Pixel coordinate grounding data:
◆ ◆ ◆ ◆

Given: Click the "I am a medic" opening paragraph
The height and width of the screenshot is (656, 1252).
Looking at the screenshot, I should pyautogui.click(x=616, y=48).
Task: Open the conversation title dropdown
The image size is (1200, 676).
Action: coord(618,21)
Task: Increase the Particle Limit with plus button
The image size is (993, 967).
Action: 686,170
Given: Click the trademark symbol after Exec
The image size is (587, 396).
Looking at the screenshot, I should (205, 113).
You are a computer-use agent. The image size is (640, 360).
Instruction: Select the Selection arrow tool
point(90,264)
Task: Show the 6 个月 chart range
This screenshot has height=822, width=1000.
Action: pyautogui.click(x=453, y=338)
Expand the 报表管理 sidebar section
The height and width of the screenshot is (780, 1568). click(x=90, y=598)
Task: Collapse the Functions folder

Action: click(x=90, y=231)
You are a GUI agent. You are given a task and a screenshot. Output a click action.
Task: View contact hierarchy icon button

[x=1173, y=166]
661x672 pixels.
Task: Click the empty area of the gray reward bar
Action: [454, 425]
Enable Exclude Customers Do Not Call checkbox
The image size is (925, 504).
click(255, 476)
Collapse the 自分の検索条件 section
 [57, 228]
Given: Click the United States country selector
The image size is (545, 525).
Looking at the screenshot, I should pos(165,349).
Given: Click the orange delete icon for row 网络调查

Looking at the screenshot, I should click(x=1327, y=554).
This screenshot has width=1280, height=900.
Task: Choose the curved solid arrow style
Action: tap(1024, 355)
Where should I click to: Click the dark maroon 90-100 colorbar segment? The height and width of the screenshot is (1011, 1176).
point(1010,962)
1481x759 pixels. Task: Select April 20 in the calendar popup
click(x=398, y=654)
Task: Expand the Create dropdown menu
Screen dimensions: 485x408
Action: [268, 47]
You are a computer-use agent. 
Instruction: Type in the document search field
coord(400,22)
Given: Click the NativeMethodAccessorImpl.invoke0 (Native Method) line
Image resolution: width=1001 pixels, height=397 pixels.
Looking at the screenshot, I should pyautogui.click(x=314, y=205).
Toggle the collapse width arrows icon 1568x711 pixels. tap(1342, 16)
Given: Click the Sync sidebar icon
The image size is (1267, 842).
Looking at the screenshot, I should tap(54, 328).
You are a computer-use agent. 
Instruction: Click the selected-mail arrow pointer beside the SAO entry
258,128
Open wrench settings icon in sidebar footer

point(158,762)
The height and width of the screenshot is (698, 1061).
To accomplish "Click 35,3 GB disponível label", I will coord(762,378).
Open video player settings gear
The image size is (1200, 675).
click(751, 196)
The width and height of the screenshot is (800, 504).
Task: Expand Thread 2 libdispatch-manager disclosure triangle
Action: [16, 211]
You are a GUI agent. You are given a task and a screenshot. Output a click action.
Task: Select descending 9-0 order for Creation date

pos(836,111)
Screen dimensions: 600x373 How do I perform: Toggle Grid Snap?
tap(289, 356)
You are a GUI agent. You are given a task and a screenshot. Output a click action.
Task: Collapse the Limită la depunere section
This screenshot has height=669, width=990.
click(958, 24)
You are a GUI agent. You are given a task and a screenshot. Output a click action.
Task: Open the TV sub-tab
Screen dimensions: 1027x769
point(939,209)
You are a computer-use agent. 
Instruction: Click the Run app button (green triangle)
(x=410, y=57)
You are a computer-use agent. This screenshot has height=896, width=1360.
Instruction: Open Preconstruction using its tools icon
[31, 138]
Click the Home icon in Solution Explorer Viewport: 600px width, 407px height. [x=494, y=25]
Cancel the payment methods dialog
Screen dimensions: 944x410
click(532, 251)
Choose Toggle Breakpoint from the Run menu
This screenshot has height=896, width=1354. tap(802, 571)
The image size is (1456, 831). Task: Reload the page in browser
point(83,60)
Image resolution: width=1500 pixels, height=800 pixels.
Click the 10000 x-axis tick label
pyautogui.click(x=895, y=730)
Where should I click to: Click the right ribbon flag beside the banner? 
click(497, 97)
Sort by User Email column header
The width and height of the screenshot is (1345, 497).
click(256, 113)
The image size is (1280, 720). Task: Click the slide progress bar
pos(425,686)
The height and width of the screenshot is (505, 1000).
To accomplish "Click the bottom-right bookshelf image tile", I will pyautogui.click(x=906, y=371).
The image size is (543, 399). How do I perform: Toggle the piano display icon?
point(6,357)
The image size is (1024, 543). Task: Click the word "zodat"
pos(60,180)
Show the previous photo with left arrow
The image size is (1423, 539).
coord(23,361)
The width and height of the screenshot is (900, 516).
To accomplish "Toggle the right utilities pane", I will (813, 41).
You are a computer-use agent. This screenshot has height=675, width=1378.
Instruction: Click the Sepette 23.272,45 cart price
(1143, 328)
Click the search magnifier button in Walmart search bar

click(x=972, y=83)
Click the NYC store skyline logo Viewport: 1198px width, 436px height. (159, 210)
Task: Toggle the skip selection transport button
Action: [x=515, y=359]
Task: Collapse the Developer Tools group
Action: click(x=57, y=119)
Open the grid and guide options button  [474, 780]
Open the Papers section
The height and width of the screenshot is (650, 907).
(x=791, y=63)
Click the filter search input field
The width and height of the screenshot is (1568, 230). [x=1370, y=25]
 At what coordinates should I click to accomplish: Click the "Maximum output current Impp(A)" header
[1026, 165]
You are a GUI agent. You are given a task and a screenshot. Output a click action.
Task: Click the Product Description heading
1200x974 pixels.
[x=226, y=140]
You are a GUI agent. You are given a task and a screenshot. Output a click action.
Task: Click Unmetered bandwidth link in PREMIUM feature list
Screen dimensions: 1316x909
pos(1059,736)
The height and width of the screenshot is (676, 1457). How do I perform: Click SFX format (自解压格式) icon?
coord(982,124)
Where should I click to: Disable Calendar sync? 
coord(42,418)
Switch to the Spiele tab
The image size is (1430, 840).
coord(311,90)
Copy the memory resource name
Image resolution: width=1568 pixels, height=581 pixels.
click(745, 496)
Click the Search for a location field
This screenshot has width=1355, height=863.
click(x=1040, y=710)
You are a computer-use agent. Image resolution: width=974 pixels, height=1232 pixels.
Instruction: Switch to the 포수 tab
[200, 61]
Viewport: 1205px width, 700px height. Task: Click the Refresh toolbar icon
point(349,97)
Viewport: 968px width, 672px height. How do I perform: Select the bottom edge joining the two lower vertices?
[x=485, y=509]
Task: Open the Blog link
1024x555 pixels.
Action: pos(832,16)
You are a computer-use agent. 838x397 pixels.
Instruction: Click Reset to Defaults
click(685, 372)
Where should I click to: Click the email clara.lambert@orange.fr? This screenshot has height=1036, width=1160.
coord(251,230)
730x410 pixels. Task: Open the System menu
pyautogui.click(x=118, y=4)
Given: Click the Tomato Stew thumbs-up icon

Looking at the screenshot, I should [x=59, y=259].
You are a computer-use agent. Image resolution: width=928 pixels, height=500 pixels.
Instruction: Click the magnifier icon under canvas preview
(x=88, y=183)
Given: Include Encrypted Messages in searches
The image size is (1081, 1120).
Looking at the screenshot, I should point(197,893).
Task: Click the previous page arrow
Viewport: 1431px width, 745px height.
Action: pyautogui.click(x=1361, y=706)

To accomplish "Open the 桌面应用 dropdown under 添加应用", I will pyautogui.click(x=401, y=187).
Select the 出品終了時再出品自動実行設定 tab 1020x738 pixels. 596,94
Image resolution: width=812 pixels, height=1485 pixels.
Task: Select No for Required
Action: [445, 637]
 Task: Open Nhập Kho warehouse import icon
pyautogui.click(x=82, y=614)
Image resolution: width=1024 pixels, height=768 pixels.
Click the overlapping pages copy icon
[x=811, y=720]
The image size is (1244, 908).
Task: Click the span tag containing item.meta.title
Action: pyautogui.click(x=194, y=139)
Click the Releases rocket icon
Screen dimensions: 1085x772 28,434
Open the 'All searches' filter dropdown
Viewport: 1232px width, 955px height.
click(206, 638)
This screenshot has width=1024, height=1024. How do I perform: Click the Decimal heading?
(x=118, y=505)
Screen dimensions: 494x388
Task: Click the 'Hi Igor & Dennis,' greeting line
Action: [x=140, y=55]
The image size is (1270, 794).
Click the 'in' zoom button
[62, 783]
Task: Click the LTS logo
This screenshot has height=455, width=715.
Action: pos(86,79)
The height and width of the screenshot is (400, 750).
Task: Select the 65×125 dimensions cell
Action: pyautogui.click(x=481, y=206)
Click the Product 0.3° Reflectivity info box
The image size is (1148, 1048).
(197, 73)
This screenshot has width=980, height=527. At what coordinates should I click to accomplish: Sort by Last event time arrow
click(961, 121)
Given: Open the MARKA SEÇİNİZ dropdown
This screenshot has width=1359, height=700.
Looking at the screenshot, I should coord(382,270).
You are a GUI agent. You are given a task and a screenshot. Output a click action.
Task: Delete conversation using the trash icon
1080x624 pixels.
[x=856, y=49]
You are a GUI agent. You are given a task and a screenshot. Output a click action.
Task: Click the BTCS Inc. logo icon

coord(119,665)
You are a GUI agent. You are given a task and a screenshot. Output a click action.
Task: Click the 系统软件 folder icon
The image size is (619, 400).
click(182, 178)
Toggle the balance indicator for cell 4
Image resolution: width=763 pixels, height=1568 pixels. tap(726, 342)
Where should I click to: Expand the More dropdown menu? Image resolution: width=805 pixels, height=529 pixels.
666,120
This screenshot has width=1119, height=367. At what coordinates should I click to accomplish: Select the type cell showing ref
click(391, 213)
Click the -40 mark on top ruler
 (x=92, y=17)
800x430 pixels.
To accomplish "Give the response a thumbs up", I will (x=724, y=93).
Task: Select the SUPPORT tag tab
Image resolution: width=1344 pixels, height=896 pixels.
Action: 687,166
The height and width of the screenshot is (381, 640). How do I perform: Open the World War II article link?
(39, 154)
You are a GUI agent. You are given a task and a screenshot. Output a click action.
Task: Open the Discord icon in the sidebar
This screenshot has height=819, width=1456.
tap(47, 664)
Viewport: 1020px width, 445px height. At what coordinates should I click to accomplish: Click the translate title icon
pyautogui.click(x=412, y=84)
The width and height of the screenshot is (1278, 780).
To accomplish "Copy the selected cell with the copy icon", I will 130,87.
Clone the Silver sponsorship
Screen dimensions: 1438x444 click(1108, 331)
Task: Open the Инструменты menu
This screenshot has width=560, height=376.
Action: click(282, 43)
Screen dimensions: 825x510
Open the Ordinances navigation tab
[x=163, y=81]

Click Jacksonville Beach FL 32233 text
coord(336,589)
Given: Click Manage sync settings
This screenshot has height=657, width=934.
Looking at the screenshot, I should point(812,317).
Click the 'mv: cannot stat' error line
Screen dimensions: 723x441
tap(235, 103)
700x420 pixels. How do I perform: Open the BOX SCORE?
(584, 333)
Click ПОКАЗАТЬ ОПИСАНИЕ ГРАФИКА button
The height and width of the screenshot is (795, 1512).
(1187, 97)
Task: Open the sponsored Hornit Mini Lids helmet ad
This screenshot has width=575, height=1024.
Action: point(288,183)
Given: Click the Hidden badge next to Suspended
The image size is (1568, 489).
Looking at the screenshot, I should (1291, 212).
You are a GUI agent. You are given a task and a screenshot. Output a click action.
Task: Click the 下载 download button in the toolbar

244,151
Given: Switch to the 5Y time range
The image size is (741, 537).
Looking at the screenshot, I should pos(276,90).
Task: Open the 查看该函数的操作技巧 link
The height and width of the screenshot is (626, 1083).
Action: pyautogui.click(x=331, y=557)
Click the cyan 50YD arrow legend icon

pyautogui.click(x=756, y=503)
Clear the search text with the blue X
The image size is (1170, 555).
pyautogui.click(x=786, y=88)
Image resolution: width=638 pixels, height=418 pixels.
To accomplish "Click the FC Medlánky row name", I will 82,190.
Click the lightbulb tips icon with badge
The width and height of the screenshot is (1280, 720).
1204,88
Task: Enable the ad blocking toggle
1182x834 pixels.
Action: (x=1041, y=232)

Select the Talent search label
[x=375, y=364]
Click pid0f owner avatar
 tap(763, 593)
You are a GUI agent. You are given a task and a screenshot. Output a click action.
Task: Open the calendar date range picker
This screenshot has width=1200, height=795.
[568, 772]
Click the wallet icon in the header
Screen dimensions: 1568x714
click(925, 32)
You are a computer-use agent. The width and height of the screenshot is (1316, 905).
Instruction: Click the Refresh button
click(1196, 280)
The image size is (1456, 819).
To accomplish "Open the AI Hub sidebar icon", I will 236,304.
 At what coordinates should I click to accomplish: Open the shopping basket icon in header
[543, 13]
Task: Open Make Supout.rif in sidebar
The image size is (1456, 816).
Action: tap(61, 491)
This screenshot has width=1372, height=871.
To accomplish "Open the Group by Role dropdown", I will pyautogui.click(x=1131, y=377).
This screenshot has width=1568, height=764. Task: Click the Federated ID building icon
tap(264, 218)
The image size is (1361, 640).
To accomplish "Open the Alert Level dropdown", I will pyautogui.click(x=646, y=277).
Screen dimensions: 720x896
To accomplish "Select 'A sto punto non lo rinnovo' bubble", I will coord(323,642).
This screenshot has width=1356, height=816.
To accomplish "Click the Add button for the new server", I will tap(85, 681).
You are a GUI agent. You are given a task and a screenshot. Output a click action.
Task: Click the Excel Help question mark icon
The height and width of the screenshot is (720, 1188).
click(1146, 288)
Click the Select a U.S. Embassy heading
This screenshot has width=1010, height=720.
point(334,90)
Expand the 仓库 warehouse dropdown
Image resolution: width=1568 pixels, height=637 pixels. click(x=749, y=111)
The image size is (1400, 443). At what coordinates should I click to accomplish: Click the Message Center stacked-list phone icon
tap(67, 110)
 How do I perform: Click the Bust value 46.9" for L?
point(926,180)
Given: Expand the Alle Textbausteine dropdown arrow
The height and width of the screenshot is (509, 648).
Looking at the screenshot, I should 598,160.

◆ ◆ ◆ ◆

Task statement:
Give back precisely the lines above that start at the line containing "Click Jacksonville Beach FL 32233 text" and end at the line containing "Task: Open the 查看该函数的操作技巧 link", inclusive. No other lines belong in the output.

Exercise result:
Click Jacksonville Beach FL 32233 text
coord(336,589)
Given: Click Manage sync settings
This screenshot has height=657, width=934.
Looking at the screenshot, I should point(812,317).
Click the 'mv: cannot stat' error line
Screen dimensions: 723x441
tap(235, 103)
700x420 pixels. How do I perform: Open the BOX SCORE?
(584, 333)
Click ПОКАЗАТЬ ОПИСАНИЕ ГРАФИКА button
The height and width of the screenshot is (795, 1512).
(1187, 97)
Task: Open the sponsored Hornit Mini Lids helmet ad
This screenshot has width=575, height=1024.
Action: point(288,183)
Given: Click the Hidden badge next to Suspended
The image size is (1568, 489).
Looking at the screenshot, I should (1291, 212).
You are a GUI agent. You are given a task and a screenshot. Output a click action.
Task: Click the 下载 download button in the toolbar

244,151
Given: Switch to the 5Y time range
The image size is (741, 537).
Looking at the screenshot, I should pos(276,90).
Task: Open the 查看该函数的操作技巧 link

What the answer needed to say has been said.